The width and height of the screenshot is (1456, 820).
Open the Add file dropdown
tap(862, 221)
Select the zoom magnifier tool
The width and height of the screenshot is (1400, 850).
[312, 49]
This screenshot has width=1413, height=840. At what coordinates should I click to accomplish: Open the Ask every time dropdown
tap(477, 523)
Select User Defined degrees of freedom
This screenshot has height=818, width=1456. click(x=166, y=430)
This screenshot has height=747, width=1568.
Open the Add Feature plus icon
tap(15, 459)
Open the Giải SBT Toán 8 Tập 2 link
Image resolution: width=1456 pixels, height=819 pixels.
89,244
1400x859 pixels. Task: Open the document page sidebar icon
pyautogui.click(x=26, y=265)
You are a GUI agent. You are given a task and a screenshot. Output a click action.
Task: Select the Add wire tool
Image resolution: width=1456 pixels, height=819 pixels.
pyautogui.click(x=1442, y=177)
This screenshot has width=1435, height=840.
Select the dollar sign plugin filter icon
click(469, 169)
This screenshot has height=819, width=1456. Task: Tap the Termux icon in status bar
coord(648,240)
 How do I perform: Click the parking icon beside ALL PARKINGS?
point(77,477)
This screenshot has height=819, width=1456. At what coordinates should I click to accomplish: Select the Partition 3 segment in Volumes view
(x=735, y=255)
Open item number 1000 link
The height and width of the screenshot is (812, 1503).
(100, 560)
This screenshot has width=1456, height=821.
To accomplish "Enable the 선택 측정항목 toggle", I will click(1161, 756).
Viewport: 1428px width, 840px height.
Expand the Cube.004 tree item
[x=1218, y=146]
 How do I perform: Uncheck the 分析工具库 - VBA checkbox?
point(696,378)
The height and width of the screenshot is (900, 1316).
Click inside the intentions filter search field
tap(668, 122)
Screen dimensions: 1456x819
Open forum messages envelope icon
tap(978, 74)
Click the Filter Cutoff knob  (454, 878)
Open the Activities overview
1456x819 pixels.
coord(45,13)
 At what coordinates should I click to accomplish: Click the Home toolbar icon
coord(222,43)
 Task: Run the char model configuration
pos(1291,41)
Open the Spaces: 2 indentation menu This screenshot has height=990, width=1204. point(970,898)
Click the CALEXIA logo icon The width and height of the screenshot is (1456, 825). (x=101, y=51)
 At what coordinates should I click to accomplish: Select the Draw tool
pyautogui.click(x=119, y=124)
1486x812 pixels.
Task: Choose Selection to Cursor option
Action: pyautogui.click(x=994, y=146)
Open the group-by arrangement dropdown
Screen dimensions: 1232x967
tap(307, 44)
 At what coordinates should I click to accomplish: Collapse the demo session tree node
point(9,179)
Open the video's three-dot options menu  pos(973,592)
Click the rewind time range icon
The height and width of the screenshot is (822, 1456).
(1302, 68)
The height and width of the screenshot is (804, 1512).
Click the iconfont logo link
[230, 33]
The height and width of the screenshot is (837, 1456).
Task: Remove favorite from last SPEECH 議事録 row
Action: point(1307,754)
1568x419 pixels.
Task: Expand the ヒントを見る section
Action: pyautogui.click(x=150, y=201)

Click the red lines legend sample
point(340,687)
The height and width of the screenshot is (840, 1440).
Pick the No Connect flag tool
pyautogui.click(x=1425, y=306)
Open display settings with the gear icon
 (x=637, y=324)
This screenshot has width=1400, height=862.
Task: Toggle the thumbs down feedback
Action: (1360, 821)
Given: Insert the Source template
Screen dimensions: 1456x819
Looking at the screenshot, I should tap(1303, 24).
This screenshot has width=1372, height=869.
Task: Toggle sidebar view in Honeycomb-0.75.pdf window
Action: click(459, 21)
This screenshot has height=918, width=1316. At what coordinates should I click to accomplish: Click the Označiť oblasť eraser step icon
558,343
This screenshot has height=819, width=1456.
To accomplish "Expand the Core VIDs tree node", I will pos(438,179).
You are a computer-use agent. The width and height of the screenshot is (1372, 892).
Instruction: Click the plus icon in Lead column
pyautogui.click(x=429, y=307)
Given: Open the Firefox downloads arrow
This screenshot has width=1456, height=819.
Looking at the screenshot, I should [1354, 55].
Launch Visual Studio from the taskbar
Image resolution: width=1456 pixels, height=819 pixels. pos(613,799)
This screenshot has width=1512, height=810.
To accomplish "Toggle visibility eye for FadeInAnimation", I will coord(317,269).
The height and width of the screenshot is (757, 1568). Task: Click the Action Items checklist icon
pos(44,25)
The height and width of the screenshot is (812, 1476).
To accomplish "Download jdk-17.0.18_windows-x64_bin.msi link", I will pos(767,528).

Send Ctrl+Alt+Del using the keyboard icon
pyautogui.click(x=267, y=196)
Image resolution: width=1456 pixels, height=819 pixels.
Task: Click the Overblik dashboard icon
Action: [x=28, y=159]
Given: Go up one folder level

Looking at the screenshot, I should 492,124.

::::

## Aim of the task
Every line of the material above is to be copied exactly.

## Task answer
The width and height of the screenshot is (1456, 820).
Open the Add file dropdown
tap(862, 221)
Select the zoom magnifier tool
The width and height of the screenshot is (1400, 850).
[312, 49]
This screenshot has width=1413, height=840. At what coordinates should I click to accomplish: Open the Ask every time dropdown
tap(477, 523)
Select User Defined degrees of freedom
This screenshot has height=818, width=1456. click(x=166, y=430)
This screenshot has height=747, width=1568.
Open the Add Feature plus icon
tap(15, 459)
Open the Giải SBT Toán 8 Tập 2 link
Image resolution: width=1456 pixels, height=819 pixels.
89,244
1400x859 pixels. Task: Open the document page sidebar icon
pyautogui.click(x=26, y=265)
You are a GUI agent. You are given a task and a screenshot. Output a click action.
Task: Select the Add wire tool
Image resolution: width=1456 pixels, height=819 pixels.
pyautogui.click(x=1442, y=177)
This screenshot has width=1435, height=840.
Select the dollar sign plugin filter icon
click(469, 169)
This screenshot has height=819, width=1456. Task: Tap the Termux icon in status bar
coord(648,240)
 How do I perform: Click the parking icon beside ALL PARKINGS?
point(77,477)
This screenshot has height=819, width=1456. At what coordinates should I click to accomplish: Select the Partition 3 segment in Volumes view
(x=735, y=255)
Open item number 1000 link
The height and width of the screenshot is (812, 1503).
(100, 560)
This screenshot has width=1456, height=821.
To accomplish "Enable the 선택 측정항목 toggle", I will click(1161, 756).
Viewport: 1428px width, 840px height.
Expand the Cube.004 tree item
[x=1218, y=146]
 How do I perform: Uncheck the 分析工具库 - VBA checkbox?
point(696,378)
The height and width of the screenshot is (900, 1316).
Click inside the intentions filter search field
tap(668, 122)
Screen dimensions: 1456x819
Open forum messages envelope icon
tap(978, 74)
Click the Filter Cutoff knob  (454, 878)
Open the Activities overview
1456x819 pixels.
coord(45,13)
 At what coordinates should I click to accomplish: Click the Home toolbar icon
coord(222,43)
 Task: Run the char model configuration
pos(1291,41)
Open the Spaces: 2 indentation menu This screenshot has height=990, width=1204. point(970,898)
Click the CALEXIA logo icon The width and height of the screenshot is (1456, 825). (x=101, y=51)
 At what coordinates should I click to accomplish: Select the Draw tool
pyautogui.click(x=119, y=124)
1486x812 pixels.
Task: Choose Selection to Cursor option
Action: pyautogui.click(x=994, y=146)
Open the group-by arrangement dropdown
Screen dimensions: 1232x967
tap(307, 44)
 At what coordinates should I click to accomplish: Collapse the demo session tree node
point(9,179)
Open the video's three-dot options menu  pos(973,592)
Click the rewind time range icon
The height and width of the screenshot is (822, 1456).
(1302, 68)
The height and width of the screenshot is (804, 1512).
Click the iconfont logo link
[230, 33]
The height and width of the screenshot is (837, 1456).
Task: Remove favorite from last SPEECH 議事録 row
Action: point(1307,754)
1568x419 pixels.
Task: Expand the ヒントを見る section
Action: pyautogui.click(x=150, y=201)

Click the red lines legend sample
point(340,687)
The height and width of the screenshot is (840, 1440).
Pick the No Connect flag tool
pyautogui.click(x=1425, y=306)
Open display settings with the gear icon
 (x=637, y=324)
This screenshot has width=1400, height=862.
Task: Toggle the thumbs down feedback
Action: (1360, 821)
Given: Insert the Source template
Screen dimensions: 1456x819
Looking at the screenshot, I should tap(1303, 24).
This screenshot has width=1372, height=869.
Task: Toggle sidebar view in Honeycomb-0.75.pdf window
Action: click(459, 21)
This screenshot has height=918, width=1316. At what coordinates should I click to accomplish: Click the Označiť oblasť eraser step icon
558,343
This screenshot has height=819, width=1456.
To accomplish "Expand the Core VIDs tree node", I will pos(438,179).
You are a computer-use agent. The width and height of the screenshot is (1372, 892).
Instruction: Click the plus icon in Lead column
pyautogui.click(x=429, y=307)
Given: Open the Firefox downloads arrow
This screenshot has width=1456, height=819.
Looking at the screenshot, I should [1354, 55].
Launch Visual Studio from the taskbar
Image resolution: width=1456 pixels, height=819 pixels. pos(613,799)
This screenshot has width=1512, height=810.
To accomplish "Toggle visibility eye for FadeInAnimation", I will coord(317,269).
The height and width of the screenshot is (757, 1568). Task: Click the Action Items checklist icon
pos(44,25)
The height and width of the screenshot is (812, 1476).
To accomplish "Download jdk-17.0.18_windows-x64_bin.msi link", I will pos(767,528).

Send Ctrl+Alt+Del using the keyboard icon
pyautogui.click(x=267, y=196)
Image resolution: width=1456 pixels, height=819 pixels.
Task: Click the Overblik dashboard icon
Action: [x=28, y=159]
Given: Go up one folder level

Looking at the screenshot, I should 492,124.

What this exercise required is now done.